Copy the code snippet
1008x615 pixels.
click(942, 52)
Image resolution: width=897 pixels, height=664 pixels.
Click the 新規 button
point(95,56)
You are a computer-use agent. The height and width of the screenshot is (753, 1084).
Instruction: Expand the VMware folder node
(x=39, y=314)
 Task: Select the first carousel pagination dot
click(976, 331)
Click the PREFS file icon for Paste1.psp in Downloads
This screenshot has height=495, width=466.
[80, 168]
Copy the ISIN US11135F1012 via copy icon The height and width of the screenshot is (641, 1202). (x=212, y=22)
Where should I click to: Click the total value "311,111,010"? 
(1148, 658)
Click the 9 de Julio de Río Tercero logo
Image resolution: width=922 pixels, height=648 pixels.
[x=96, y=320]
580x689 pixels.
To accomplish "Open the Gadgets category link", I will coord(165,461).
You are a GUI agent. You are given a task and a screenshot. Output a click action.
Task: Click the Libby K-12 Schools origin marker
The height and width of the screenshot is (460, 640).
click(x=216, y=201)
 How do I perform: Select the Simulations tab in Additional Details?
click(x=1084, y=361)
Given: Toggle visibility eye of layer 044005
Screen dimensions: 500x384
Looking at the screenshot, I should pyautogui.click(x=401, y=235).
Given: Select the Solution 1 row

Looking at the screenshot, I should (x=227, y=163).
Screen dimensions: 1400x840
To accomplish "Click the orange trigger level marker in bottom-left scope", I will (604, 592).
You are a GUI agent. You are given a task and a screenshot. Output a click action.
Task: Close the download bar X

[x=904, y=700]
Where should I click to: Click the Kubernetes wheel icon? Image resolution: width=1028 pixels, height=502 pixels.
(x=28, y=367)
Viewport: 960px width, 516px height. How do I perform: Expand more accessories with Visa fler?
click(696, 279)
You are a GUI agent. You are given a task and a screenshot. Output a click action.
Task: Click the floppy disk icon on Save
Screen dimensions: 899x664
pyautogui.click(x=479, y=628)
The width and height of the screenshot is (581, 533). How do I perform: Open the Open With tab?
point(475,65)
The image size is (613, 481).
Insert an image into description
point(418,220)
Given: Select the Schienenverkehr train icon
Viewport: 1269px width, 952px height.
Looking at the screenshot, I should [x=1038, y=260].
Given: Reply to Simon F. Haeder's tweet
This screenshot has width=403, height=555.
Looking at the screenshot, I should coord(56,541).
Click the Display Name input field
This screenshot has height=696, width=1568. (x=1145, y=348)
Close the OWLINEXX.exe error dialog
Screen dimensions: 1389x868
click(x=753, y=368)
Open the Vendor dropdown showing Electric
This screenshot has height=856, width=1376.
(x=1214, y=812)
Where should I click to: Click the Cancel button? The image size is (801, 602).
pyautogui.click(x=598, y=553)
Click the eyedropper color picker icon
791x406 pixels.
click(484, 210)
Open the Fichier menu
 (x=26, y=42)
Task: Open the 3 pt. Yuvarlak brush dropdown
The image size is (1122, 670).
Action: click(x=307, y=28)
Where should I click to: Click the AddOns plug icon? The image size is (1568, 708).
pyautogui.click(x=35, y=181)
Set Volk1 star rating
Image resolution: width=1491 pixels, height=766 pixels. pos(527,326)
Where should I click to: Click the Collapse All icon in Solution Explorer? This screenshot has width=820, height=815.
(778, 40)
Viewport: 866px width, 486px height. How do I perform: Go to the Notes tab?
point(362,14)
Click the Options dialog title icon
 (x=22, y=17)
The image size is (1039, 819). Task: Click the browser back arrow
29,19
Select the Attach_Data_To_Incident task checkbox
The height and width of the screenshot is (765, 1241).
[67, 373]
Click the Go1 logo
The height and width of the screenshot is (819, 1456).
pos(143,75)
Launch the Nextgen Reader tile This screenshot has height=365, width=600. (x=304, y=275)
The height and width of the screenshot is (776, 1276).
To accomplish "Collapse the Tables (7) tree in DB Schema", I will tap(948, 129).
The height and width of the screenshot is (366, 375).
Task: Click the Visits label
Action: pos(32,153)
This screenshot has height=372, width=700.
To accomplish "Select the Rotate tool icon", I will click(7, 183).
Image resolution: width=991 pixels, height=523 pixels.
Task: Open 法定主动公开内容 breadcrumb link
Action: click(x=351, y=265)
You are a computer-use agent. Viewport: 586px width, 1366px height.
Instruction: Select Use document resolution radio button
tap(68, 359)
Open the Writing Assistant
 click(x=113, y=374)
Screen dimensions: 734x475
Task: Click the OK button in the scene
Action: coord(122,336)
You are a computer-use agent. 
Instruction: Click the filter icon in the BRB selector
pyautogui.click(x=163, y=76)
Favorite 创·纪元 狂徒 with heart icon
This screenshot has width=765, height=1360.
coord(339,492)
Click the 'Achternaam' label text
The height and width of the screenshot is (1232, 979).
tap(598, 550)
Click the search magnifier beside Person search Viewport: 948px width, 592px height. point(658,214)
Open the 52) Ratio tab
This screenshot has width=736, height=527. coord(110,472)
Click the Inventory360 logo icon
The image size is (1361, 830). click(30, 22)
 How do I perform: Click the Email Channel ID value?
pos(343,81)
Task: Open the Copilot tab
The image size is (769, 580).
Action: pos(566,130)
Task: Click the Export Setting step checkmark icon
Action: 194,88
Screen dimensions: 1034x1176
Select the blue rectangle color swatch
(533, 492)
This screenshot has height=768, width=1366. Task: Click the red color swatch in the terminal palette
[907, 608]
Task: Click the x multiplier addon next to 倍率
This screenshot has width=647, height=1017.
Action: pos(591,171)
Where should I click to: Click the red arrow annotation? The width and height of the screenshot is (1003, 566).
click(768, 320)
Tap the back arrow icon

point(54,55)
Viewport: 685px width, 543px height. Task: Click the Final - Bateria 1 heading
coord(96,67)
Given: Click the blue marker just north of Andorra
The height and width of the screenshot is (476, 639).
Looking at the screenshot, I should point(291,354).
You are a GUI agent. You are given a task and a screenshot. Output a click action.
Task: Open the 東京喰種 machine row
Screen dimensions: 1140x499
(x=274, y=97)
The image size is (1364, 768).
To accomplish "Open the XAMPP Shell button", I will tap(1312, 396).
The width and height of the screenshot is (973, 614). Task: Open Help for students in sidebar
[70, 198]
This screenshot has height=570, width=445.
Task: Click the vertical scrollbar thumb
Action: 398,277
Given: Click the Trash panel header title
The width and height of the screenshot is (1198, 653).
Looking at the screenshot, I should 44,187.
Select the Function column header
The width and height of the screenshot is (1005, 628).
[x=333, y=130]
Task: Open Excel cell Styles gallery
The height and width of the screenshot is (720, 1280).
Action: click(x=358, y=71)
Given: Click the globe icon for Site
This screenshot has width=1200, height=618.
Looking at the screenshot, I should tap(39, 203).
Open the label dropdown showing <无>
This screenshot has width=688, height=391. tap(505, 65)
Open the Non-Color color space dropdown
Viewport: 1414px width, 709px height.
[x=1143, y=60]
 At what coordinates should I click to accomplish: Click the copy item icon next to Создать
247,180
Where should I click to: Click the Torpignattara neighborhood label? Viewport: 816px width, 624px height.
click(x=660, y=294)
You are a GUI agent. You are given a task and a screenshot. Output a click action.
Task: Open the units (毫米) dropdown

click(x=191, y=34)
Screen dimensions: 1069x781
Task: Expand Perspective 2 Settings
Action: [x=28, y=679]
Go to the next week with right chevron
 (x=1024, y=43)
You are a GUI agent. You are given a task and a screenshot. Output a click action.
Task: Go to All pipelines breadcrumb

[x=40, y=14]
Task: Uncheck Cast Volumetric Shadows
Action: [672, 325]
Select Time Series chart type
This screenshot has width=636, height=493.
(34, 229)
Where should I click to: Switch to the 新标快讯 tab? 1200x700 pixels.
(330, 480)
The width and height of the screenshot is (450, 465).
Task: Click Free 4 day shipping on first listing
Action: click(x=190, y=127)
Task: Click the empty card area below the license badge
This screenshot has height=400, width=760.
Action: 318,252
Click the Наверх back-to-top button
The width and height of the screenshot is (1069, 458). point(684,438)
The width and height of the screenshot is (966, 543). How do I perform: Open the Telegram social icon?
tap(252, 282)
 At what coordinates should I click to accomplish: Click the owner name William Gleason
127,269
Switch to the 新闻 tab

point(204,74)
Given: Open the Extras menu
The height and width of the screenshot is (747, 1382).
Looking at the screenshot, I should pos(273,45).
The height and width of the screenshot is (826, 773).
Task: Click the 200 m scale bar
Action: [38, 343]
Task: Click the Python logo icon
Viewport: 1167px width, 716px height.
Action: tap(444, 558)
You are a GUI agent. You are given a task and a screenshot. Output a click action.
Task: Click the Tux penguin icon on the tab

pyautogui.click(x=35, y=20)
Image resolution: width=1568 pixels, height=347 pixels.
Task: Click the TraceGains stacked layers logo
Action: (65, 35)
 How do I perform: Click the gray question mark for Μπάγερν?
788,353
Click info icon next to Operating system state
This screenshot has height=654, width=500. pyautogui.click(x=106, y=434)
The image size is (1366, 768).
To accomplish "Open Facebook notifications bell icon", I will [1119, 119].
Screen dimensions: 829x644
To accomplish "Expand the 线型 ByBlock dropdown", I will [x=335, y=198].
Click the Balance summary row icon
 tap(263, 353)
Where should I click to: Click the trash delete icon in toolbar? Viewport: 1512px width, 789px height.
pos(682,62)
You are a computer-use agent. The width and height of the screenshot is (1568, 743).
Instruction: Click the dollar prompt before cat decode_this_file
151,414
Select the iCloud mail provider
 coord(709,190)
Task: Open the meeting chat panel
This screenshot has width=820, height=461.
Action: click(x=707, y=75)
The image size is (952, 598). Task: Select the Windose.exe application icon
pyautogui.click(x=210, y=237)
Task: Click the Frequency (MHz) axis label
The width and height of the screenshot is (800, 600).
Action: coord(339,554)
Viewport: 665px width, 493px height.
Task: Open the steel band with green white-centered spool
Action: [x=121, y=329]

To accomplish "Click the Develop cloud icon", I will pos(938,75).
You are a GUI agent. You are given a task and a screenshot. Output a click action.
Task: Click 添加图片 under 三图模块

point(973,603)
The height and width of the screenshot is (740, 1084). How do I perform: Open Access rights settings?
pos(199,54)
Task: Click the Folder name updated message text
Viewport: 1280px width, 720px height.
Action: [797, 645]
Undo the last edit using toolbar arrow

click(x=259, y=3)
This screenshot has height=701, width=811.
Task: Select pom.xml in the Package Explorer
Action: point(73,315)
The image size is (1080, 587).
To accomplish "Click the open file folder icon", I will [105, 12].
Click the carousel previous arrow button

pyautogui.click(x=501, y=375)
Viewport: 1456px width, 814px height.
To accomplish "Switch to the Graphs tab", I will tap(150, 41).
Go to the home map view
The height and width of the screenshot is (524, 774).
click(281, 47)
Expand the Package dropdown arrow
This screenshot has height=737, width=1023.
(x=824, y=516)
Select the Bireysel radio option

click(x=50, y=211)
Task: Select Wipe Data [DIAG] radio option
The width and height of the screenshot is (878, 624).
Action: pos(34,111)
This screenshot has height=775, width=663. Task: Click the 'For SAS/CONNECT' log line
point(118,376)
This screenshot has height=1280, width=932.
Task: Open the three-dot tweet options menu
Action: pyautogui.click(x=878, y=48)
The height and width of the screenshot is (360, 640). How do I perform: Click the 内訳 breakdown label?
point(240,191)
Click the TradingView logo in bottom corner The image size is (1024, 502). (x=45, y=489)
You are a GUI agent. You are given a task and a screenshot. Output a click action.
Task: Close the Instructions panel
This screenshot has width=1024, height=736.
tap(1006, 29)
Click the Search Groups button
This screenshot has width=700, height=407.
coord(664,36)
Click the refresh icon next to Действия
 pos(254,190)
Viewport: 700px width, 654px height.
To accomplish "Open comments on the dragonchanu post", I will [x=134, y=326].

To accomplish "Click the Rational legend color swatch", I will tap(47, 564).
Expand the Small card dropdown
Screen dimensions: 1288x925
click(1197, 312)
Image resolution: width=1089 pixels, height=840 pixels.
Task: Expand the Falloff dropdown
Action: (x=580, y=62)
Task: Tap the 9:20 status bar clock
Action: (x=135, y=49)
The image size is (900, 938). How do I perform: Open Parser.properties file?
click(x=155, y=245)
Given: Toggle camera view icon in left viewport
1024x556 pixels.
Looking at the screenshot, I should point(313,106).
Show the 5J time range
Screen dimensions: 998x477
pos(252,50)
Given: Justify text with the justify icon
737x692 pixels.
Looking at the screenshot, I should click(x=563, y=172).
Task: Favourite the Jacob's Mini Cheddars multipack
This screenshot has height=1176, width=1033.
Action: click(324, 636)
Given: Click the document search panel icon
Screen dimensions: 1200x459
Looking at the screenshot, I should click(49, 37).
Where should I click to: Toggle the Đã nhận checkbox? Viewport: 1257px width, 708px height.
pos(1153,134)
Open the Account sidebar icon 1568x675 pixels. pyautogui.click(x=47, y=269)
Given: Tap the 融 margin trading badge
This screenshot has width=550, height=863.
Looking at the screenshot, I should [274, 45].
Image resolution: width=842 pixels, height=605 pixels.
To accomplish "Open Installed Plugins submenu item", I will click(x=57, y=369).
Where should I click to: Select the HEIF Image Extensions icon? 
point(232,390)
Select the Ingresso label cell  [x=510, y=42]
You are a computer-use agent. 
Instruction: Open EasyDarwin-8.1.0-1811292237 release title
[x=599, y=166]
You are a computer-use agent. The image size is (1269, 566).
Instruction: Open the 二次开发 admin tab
------------------------
### Task instructions
What is needed is an exact copy of the lines from the one containing "Show the 5J time range" to the end of the data; please add nothing else.

### Task result
Show the 5J time range
Screen dimensions: 998x477
pos(252,50)
Given: Justify text with the justify icon
737x692 pixels.
Looking at the screenshot, I should click(x=563, y=172).
Task: Favourite the Jacob's Mini Cheddars multipack
This screenshot has height=1176, width=1033.
Action: click(324, 636)
Given: Click the document search panel icon
Screen dimensions: 1200x459
Looking at the screenshot, I should click(49, 37).
Where should I click to: Toggle the Đã nhận checkbox? Viewport: 1257px width, 708px height.
pos(1153,134)
Open the Account sidebar icon 1568x675 pixels. pyautogui.click(x=47, y=269)
Given: Tap the 融 margin trading badge
This screenshot has width=550, height=863.
Looking at the screenshot, I should [274, 45].
Image resolution: width=842 pixels, height=605 pixels.
To accomplish "Open Installed Plugins submenu item", I will click(x=57, y=369).
Where should I click to: Select the HEIF Image Extensions icon? 
point(232,390)
Select the Ingresso label cell  [x=510, y=42]
You are a computer-use agent. 
Instruction: Open EasyDarwin-8.1.0-1811292237 release title
[x=599, y=166]
You are a computer-use agent. The image size is (1269, 566).
Instruction: Open the 二次开发 admin tab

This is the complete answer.